Cela fait 25 ans que l'ETA a assassiné l'ancien ministre et leader du PSC Ernest Lluch dans le garage de sa maison, une mort qui a transcendé ses propres proches et qui a marqué l'histoire politique de la Catalogne et de l'Espagne. Sa fille, Rosa Lluch (Barcelone, 1969), directrice du Département d'histoire médiévale de l'UB, se souvient de l'héritage de son père, également professeur d'université, et réfléchit sur les leçons de vie qu'il a données, ainsi que sur la polarisation et la montée de l'extrême droite.
Cela ne doit pas être facile de parler publiquement chaque fois que vous vous souvenez du meurtre de votre père. Ressentez-vous une responsabilité sociale ?
D'un côté, il y a le besoin de traverser ce deuil seul, c'est ce qui sortirait de moi car à chaque fois qu'on y pense, toute la douleur disparaît, même si après 25 ans je peux en parler sans larmes. Mais d’un autre côté, il y a un héritage qu’il faut connaître. Depuis le jour où ils l'ont tué, beaucoup de gens ont dit « ils ont tué Ernest », il y a des rues et des bibliothèques qui portent son nom, et je pense qu'Ernest aussi appartient à tout le monde et nous devons être avec ceux qui ont ressenti sa mort.

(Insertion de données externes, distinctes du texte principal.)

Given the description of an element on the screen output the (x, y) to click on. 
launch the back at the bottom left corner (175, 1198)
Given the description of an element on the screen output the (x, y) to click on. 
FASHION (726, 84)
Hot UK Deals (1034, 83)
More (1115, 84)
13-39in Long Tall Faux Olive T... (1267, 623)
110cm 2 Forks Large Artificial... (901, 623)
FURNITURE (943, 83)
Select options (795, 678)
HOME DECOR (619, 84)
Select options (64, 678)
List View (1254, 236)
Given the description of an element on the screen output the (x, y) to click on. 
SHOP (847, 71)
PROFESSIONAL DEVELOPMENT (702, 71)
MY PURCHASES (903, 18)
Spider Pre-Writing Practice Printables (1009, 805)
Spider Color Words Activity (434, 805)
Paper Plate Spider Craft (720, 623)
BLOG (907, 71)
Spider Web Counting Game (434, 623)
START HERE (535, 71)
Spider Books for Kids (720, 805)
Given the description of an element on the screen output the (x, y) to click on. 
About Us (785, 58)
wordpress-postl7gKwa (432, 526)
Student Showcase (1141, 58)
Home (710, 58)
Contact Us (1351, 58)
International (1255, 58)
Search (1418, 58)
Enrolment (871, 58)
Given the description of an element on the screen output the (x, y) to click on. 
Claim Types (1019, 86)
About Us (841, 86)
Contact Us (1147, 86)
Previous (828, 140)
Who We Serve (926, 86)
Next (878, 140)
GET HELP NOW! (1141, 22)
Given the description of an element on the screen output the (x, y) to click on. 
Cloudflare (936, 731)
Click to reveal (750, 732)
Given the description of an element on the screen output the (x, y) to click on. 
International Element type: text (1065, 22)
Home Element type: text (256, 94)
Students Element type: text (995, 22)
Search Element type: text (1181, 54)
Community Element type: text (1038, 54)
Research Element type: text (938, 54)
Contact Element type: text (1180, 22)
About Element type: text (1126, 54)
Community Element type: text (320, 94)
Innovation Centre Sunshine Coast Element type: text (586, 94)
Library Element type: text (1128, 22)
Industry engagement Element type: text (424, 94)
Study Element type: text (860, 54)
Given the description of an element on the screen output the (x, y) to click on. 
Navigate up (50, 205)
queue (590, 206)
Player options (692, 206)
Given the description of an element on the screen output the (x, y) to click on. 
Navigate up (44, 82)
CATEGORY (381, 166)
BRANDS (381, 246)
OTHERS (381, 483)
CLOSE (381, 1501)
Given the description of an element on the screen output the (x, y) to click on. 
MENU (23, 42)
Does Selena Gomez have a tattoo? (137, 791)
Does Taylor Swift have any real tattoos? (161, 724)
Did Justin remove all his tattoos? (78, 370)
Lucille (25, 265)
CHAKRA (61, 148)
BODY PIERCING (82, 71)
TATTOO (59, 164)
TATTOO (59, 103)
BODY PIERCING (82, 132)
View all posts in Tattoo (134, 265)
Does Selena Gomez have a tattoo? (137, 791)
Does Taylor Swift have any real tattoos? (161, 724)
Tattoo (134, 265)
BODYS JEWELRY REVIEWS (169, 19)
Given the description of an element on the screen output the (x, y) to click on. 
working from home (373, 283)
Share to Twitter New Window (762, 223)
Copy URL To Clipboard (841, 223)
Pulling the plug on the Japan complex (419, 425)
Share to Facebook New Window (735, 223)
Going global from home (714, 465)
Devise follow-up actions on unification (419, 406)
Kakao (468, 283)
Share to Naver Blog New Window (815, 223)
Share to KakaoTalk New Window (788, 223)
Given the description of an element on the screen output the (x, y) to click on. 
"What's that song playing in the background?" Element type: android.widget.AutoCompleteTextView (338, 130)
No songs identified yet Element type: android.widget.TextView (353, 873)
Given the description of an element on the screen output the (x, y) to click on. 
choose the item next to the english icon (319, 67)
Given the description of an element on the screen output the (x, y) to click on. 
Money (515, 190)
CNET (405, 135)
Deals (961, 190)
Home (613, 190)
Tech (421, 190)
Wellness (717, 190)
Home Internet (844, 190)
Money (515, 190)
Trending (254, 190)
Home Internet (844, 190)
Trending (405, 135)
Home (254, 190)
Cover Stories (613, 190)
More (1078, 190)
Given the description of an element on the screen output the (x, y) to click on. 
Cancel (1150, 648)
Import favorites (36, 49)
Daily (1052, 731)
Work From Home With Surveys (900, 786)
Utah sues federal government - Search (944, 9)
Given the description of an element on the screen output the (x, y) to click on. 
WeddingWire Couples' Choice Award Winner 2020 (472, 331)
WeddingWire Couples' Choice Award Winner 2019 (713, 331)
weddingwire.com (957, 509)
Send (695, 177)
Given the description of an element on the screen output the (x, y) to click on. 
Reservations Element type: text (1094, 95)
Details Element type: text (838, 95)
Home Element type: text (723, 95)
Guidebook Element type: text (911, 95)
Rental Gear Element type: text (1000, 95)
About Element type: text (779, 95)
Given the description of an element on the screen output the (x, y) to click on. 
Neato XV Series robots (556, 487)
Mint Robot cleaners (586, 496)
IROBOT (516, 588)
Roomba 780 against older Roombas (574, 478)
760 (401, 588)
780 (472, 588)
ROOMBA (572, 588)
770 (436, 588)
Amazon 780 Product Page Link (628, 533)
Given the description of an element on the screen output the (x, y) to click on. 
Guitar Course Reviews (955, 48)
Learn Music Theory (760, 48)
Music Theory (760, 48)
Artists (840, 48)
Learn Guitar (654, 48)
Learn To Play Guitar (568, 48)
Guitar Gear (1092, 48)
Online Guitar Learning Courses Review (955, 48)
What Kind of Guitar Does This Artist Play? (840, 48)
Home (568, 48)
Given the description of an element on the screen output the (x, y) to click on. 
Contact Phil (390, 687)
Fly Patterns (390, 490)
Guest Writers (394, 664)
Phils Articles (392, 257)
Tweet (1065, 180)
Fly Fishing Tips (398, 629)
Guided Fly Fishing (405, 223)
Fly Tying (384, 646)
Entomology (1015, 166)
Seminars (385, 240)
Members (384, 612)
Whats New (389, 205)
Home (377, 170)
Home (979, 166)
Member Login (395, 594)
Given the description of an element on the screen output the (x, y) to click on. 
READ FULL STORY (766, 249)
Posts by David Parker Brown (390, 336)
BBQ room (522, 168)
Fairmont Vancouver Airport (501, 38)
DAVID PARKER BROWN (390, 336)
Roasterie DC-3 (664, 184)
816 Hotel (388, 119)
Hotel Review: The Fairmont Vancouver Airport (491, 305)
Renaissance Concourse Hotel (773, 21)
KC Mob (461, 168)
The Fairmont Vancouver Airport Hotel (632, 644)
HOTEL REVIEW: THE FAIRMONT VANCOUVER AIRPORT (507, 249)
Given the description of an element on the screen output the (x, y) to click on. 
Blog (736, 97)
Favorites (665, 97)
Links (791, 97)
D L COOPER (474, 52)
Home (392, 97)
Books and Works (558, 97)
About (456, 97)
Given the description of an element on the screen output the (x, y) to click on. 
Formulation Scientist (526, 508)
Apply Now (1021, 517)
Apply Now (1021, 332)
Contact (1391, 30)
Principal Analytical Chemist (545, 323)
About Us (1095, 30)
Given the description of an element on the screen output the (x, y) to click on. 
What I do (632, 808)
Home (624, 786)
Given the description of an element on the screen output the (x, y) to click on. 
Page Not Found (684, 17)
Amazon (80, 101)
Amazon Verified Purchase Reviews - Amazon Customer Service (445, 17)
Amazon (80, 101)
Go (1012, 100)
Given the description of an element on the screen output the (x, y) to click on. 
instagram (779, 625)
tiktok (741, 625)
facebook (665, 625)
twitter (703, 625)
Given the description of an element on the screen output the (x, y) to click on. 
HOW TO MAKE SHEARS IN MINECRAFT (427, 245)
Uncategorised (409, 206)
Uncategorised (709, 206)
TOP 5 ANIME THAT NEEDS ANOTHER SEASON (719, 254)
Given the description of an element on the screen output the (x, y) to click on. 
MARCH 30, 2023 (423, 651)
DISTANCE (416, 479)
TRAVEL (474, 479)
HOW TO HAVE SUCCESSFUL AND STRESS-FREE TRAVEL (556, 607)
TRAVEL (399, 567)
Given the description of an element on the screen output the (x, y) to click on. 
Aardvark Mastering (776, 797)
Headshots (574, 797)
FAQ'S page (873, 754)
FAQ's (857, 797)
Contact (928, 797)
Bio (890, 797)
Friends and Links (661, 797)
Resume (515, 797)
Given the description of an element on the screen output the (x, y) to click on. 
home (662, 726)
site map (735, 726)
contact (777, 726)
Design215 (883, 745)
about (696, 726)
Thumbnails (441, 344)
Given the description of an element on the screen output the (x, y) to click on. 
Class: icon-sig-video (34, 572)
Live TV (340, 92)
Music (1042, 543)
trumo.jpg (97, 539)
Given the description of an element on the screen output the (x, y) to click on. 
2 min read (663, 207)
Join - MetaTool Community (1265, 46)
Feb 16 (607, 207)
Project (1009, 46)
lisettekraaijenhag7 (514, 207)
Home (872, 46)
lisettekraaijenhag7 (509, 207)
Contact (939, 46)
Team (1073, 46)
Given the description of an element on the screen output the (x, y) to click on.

Parmi l’empreinte qu’il a laissée, qu’est-ce qui, selon vous, reste le plus pertinent ?
Pour moi, la marque la plus importante est le travail qu'il a accompli en tant que professeur d'université et en tant que grand chercheur du XVIIIe siècle. Il laisse également un héritage dans le domaine de la pensée économique qui continue d’être étudié. Mais c'est mon point de vue personnel. Son rôle dans le système de santé est également revendiqué, d’autant plus à l’heure où existent des options politiques qui veulent privatiser les soins de santé.
La ligne sereine du dialogue est revendiquée par tous, mais la mettre en pratique est une autre chose.
On se souvient également de lui comme d’un garant du dialogue, même dans les pires circonstances. Dans un moment de polarisation comme celui actuel, y a-t-il de la place pour des personnalités qui optent pour des chemins sereins ?
La ligne sereine du dialogue est revendiquée par tous, mais la mettre en pratique est une autre affaire. En théorie, tout le monde dit qu’il faut se comprendre, mais il s’avère ensuite que nous ne parvenons pas à trouver de points de connexion. Je ne sais pas si c'est le résultat d'un manque de personnes capables de parler, ou si les choses ont été très mouvementées ces dernières années.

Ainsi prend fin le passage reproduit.